Supplied information:

=== Begin Enclosure ===

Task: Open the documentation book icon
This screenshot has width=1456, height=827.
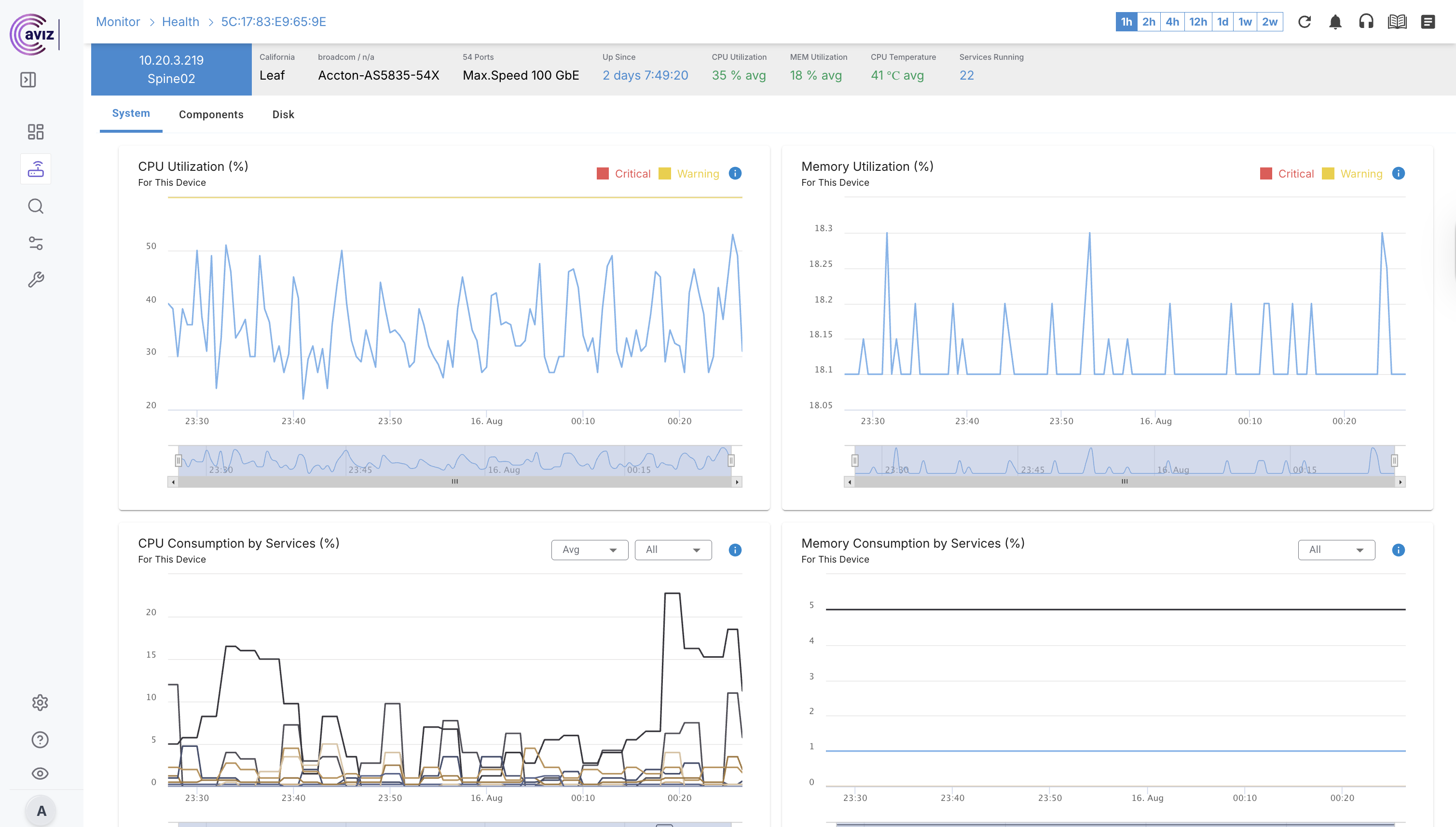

=== End Enclosure ===
=== Begin Enclosure ===

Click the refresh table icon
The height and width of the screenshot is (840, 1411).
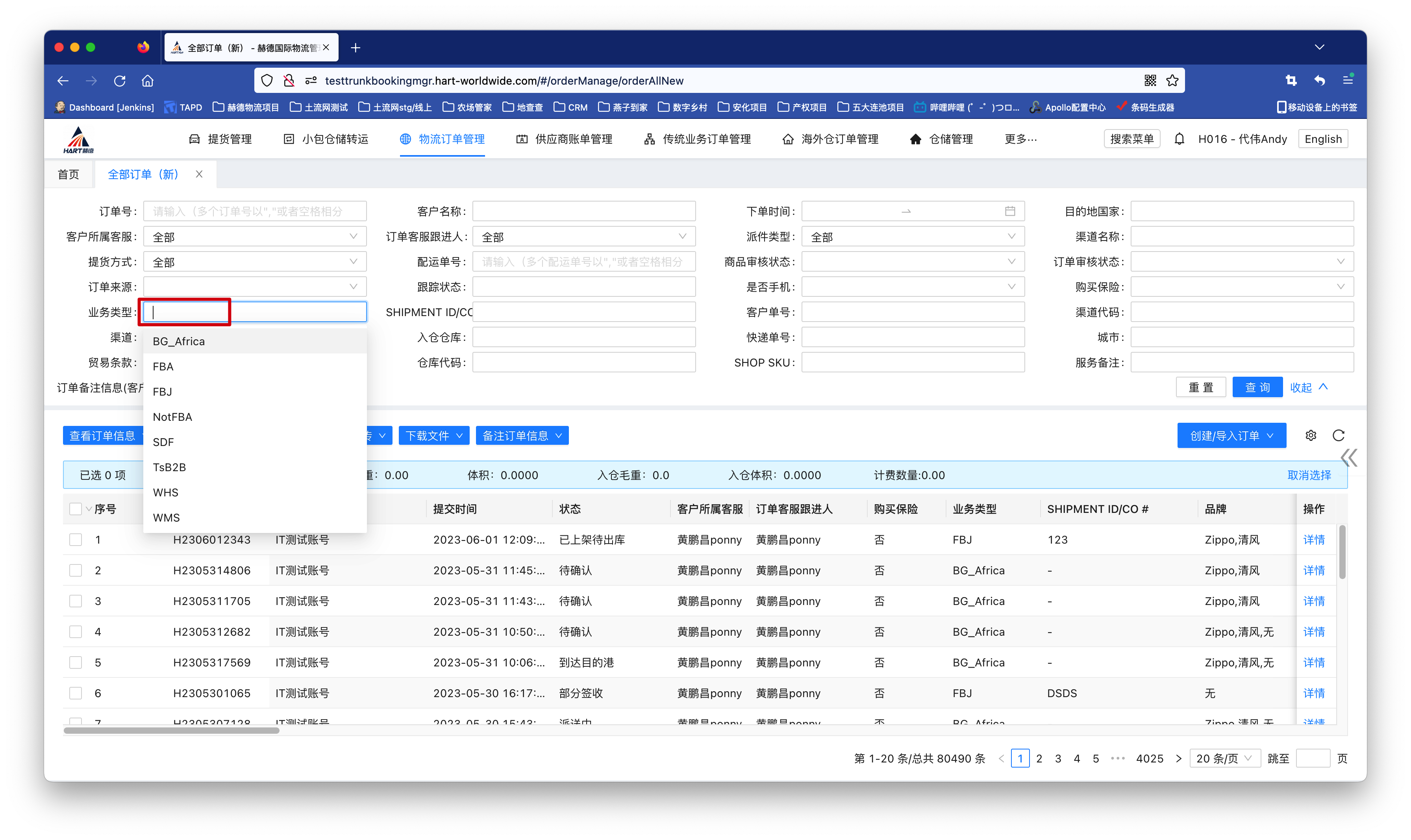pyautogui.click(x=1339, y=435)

=== End Enclosure ===

Task description: Lines to set down from above: the line with "Task: Open the documentation book icon", the line with "This screenshot has width=1456, height=827.", and every line between, each exactly as written.

Your response:
Task: Open the documentation book icon
This screenshot has width=1456, height=827.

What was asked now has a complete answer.